Opened 12 years ago
Closed 12 years ago
#1943 closed feature request (done)
Add nearest neighbour model for symbolic classification
Reported by: | abeham | Owned by: | abeham |
---|---|---|---|
Priority: | medium | Milestone: | HeuristicLab 3.3.8 |
Component: | Problems.DataAnalysis.Symbolic.Classification | Version: | 3.3.8 |
Keywords: | Cc: |
Description
Instead of using thresholds to discretize the estimated values into classes one could also learn a nearest neighbour model on some of the estimated values and use it to classify the others.
Change History (13)
comment:1 Changed 12 years ago by abeham
- Status changed from new to accepted
comment:2 Changed 12 years ago by abeham
comment:3 Changed 12 years ago by abeham
- Owner changed from abeham to gkronber
- Status changed from accepted to reviewing
comment:4 Changed 12 years ago by gkronber
- Owner changed from gkronber to abeham
- Status changed from reviewing to assigned
review comments for r8606:
- a few comments in SymbolicNearestNeighbourClassificationModel.GetEstimatedClassValues() would be nice. I'm not sure I understand everything correctly...

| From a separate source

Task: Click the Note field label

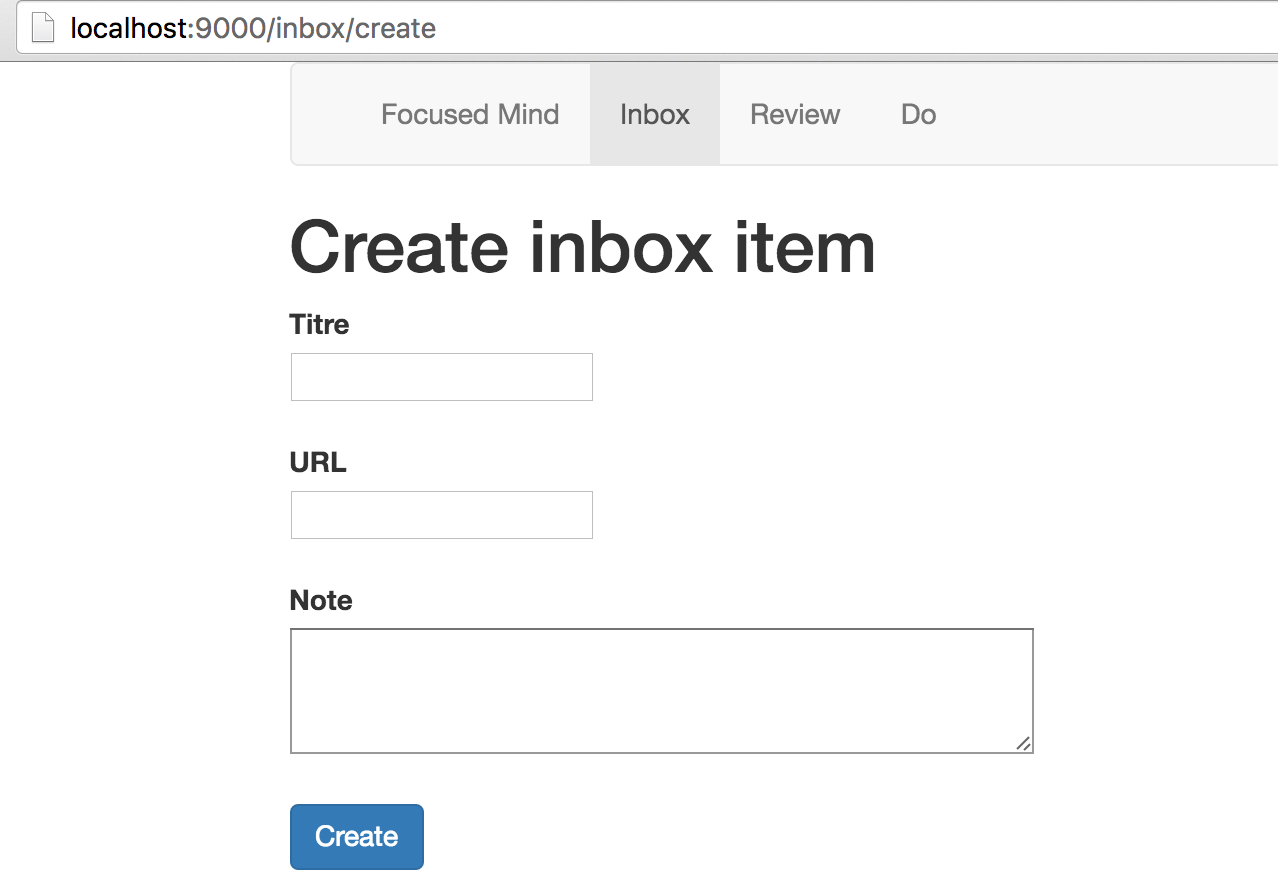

- SymbolicNearestNeighbourClassificationModel ignores upper and lower estimation limits!
- Estimated values can be NaN or infinity. These are not handled correctly. Maybe this is not necessary, but it is suspicious that there is absolutely no code for this.

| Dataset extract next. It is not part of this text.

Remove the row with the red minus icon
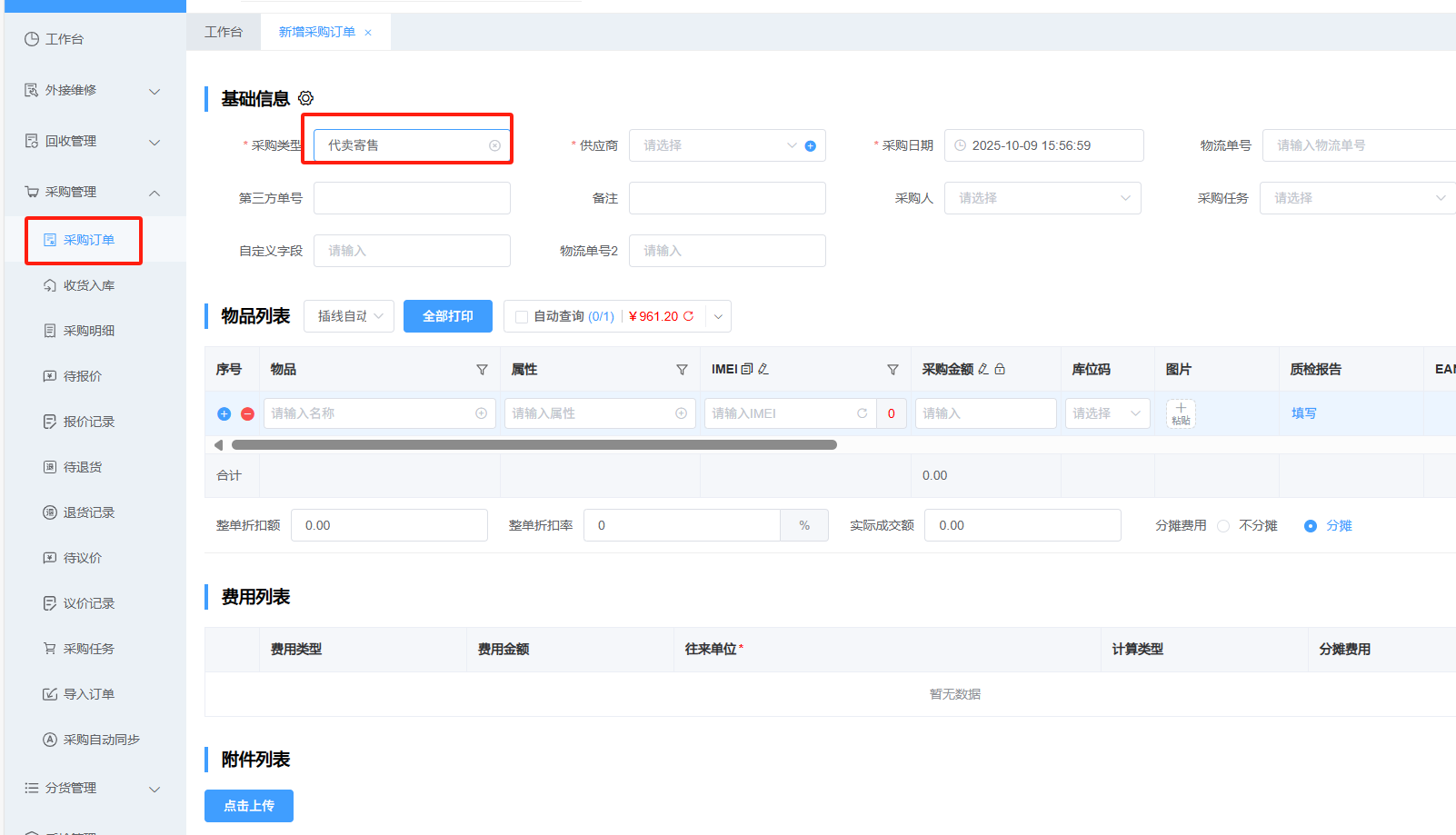click(x=247, y=413)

- SymbolicNearestNeighbourClassificationModel line 108: is it OK to simply use the first element of the enumerable if there are multiple entries with the same count? Should we use the most frequent class value in this case? The same thing happens in line 89.

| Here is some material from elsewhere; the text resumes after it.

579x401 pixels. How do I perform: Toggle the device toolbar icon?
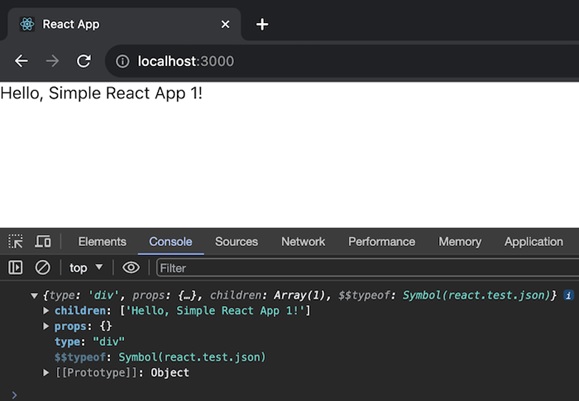43,242

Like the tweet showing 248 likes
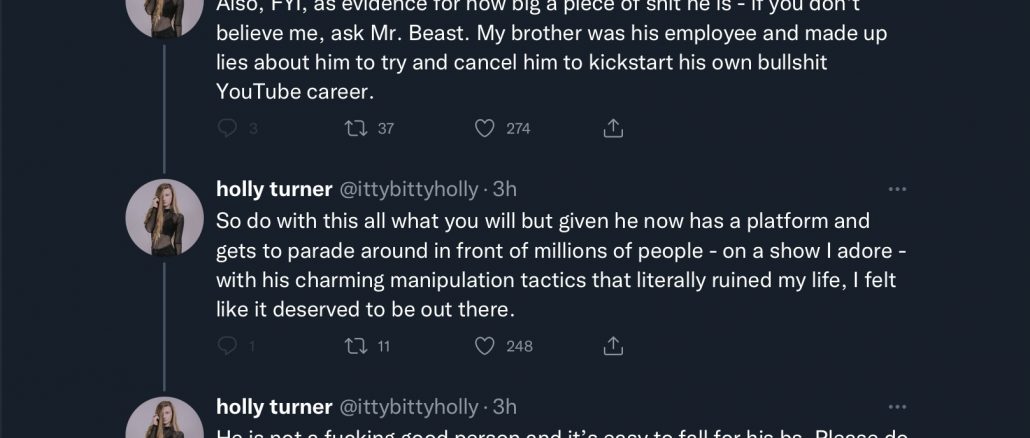(x=485, y=346)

- line 66-73: seems like we could also use a binary search here as trainedTargetPair is sorted.
- It seems some pairs of estimated & target values are lost in RecaluateValues is it not necessary to keep all pairs and later in GetEstimatedClassValues determine the most frequent target in the neighborhood?
- In the ModelCreator would it be better to use a larger default value for K than three?
Sorry, I have not yet understood the code fully. Please review my questions and adapt the code where necessary and then assign the ticket back to me. Thanks!
comment:5 Changed 12 years ago by abeham
- Status changed from assigned to accepted
comment:6 Changed 12 years ago by abeham
- Owner changed from abeham to gkronber
- Status changed from accepted to reviewing
- a few comments in SymbolicNearestNeighbourClassificationModel.GetEstimatedClassValues() would be nice.
- SymbolicNearestNeighbourClassificationModel line 108: is it OK to simply use the first element of the enumerable
- line 66-73: seems like we could also use a binary search here as trainedTargetPair is sorted
Comments have been added, code has been rewritten to use BinarySearch and return class with most samples first
- SymbolicNearestNeighbourClassificationModel ignores upper and lower estimation limits!
Added handling of estimation limits
- It seems some pairs of estimated & target values are lost in RecaluateValues
I don't know what you mean, please elaborate
- In the ModelCreator would it be better to use a larger default value for K than three?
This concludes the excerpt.